Simplify the following expression: \( \sqrt{15} \cdot 3 \sqrt{6} \) \( \begin{array}{ll}\text { A) } 90 & \text { C) } 3 \sqrt{21} \\ \text { B) } 3 \sqrt{10} & \text { D) } 9 \sqrt{10}\end{array} \)

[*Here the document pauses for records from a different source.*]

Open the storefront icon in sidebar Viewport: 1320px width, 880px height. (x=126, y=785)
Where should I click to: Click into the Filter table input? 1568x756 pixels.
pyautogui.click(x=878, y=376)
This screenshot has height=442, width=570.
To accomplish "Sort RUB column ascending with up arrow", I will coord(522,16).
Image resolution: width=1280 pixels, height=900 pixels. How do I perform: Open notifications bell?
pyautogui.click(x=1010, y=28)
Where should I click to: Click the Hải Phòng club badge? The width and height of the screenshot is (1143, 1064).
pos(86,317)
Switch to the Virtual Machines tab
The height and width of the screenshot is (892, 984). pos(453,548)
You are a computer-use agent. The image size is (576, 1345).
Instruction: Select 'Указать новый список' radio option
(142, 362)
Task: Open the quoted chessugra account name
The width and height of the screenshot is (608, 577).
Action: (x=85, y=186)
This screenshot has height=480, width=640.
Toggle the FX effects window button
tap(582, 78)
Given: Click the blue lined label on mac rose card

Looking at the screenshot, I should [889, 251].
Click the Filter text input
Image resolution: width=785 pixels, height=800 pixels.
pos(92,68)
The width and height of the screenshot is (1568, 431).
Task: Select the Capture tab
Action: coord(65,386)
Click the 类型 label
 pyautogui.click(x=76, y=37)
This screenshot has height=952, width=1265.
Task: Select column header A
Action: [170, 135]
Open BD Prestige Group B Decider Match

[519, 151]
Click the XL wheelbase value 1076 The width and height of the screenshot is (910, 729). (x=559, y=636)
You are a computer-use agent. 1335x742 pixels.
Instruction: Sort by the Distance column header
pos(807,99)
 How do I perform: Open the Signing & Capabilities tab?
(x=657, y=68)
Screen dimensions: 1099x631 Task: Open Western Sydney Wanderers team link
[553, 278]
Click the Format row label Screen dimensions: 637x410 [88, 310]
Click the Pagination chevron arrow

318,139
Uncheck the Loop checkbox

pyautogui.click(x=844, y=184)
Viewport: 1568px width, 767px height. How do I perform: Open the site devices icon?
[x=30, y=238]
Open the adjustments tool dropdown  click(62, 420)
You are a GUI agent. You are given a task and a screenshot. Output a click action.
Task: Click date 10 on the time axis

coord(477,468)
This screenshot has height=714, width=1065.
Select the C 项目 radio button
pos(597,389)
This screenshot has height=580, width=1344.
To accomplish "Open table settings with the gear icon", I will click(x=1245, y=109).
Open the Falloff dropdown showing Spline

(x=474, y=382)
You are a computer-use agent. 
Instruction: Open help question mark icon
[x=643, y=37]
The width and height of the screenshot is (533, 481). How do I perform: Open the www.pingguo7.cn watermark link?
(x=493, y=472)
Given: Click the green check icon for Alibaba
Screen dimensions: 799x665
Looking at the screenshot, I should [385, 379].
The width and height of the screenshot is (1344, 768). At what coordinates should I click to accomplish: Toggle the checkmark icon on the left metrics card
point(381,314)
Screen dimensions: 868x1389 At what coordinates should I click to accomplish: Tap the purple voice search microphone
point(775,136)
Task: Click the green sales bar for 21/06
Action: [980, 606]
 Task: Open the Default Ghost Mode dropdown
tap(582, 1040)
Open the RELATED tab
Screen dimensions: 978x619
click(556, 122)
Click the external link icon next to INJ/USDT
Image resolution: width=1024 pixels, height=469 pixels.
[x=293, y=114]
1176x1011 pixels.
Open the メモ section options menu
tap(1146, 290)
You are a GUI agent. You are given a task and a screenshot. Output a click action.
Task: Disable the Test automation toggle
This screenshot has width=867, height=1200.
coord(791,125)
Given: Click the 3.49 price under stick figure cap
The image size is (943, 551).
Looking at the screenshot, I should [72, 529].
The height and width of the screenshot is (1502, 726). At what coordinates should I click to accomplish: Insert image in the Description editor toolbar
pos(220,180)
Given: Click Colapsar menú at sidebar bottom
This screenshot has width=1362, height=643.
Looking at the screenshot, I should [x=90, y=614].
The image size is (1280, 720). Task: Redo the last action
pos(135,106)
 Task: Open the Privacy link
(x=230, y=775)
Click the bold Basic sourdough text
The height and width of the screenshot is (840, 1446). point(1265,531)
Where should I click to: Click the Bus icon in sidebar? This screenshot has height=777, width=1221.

To simplify the expression \( \sqrt{15} \cdot 3 \sqrt{6} \), you can start by rearranging the terms: \[ = 3 \cdot \sqrt{15 \cdot 6} \] Now, calculate \( 15 \cdot 6 \): \[ 15 \cdot 6 = 90 \] So the expression becomes: \[ 3 \cdot \sqrt{90} \] Next, simplify \( \sqrt{90} \): \[ \sqrt{90} = \sqrt{9 \cdot 10} = \sqrt{9} \cdot \sqrt{10} = 3\sqrt{10} \] Now replace \( \sqrt{90} \) in the expression: \[ = 3 \cdot 3 \sqrt{10} = 9 \sqrt{10} \] Thus, the simplified expression is: \[ \boxed{9 \sqrt{10}} \] So the answer is option D) \( 9 \sqrt{10} \).